Kasala (Sudan) (AFP) - Aid workers are struggling to get hundreds of tonnes of aid to people made homeless by widespread flooding in Sudan after torrential rains severed a highway and other roads.
Trucks and vehicles loaded with relief supplies and construction materials were stranded in the eastern state of Kasala as authorities battled to repair damaged roads, an AFP correspondent said.
Aid workers said it would be days before relief reached all of those affected by the worst flooding to hit the impoverished region in years.
"The main problem we now face in delivering aid is how to reach those affected," said Hussain Saleh, an aid worker with Kasala-based NGO Tlawaiet.
"The highway has been cut and other rural roads are also damaged, making it difficult to reach villagers stranded in remote areas."
"The only way to reach them is by helicopter, and that's very expensive for local NGOs like us."
Aid workers said relief was arriving in tonnes but that NGOs and government officials were unable to forward it.
Kasala, bordering Eritrea, was one of the worst areas hit after the river Gash burst its banks, flooding villages tens of kilometres (miles) away.
Thousands of houses were destroyed and several villages submerged after heavy rainfall killed at least 100 people nationwide, including 25 in Kasala.
Floodwaters severed the main highway connecting Kasala to the city of Port Sudan, and also inundated a railway line that crosses the region.
-- Fears of diseases --
"We are worried about the impact of the disaster on the health of those affected," said Saleh.
"We have already been to some areas where people have fallen sick."
An aid worker with an NGO working in the healthcare sector said there was a steady rise in cases of malaria in villages swept by water.
"We don't have enough medical staff and transporting medicines is a big problem because the highway is cut," he said on condition of anonymity.
"So far we have been unable to reach villages that are submerged in water."
Kasala governor Adam Jamaa told AFP that aid was already reaching those affected.
"Right from the beginning we had the situation under control," Jamaa said.
"We have provided food, shelter and medicines to the affected people.
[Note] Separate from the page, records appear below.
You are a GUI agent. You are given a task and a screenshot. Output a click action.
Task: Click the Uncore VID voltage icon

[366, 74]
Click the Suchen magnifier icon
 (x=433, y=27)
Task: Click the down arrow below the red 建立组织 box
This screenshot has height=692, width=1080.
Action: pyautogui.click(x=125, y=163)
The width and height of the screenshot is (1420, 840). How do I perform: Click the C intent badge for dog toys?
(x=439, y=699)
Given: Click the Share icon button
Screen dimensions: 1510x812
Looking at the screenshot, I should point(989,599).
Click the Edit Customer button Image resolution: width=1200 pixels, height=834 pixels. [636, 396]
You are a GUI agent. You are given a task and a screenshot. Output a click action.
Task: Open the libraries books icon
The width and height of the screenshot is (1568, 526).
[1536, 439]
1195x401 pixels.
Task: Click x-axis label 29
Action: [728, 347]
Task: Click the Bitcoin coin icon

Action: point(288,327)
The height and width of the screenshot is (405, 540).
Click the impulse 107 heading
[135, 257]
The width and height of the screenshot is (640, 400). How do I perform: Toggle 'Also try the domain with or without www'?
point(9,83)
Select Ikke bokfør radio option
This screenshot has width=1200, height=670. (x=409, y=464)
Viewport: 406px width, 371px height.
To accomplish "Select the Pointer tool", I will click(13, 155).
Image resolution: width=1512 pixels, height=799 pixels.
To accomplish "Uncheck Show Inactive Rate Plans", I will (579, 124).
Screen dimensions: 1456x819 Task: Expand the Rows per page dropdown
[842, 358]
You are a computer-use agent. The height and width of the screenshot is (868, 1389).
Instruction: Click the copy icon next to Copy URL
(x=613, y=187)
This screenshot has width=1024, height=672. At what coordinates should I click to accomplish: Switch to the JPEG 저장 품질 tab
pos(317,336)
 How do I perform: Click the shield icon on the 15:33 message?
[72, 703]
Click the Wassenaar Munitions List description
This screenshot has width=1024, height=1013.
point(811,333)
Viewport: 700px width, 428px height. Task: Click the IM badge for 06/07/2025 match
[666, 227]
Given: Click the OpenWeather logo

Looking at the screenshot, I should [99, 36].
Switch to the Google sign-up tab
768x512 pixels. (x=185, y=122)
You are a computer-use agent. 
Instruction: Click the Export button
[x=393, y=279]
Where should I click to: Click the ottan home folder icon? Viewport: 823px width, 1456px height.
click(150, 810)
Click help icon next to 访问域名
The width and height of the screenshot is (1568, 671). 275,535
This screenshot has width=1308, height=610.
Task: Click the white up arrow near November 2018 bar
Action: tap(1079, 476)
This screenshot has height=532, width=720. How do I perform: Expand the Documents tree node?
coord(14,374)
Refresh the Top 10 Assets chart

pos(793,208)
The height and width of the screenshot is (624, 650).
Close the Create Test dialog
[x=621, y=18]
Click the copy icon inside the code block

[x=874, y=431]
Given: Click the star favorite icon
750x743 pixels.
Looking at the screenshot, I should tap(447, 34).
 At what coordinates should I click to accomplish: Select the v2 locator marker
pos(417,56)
We are satisfied with what we did."
- No sign of aid -
However, there was no sign of humanitarian workers or relief supplies in several affected areas toured by AFP over the past two days.
Hundreds of families continue to live in makeshift grass tents or in the open alongside badly damaged roads as their home villages are still under water.
"It's been 10 days now. Nobody has brought drinking water or food for us," said Tahir Osheikh, whose village is 70 kilometres (45 miles) from the Gash river.
His family, like hundreds of others, has had to survive on muddy rainwater.
"Our entire stock of food is lost. We want to buy sorghum, but we would have to go to Kasala city and that's very expensive," Osheikh said of the staple food in Sudan.
Behind him his wife collected dirty water in a cooking pot, and some children drank from it.
The damage was widespread and severe in Kasala, where most of the houses destroyed were made of mud and bricks.
United Nations aid agencies had already warned of the danger of flooding in Sudan between July and November.
The most affected states are Kasala, Sennar, South Kordofan, West Kordofan and North Darfur, the UN Office for the Coordination of Humanitarian Affairs (OCHA) said on Tuesday.
It said heavy flooding since early June has affected more than 161,000 people and destroyed over 14,000 houses in many parts of Sudan.
"Tonight me, my children and my wife will sleep on the ground under the sky," said Mohamed Issa, another homeless villager from Kasala.
He said his children were afraid of sleeping outside in the dark.
"Our neighbour's child died after he was bitten by a snake in the night," Issa said.
"There are many snakes in the rainwater. It's not safe."
Kasala -- inhabited mostly by farmers -- has seen floods in the past, but residents said this year's had been the worst ever.
"The floods submerged our crops and killed our livestock," said Osman Ali.
"We're living under the sun, sleeping on the ground and wearing the only clothes we have."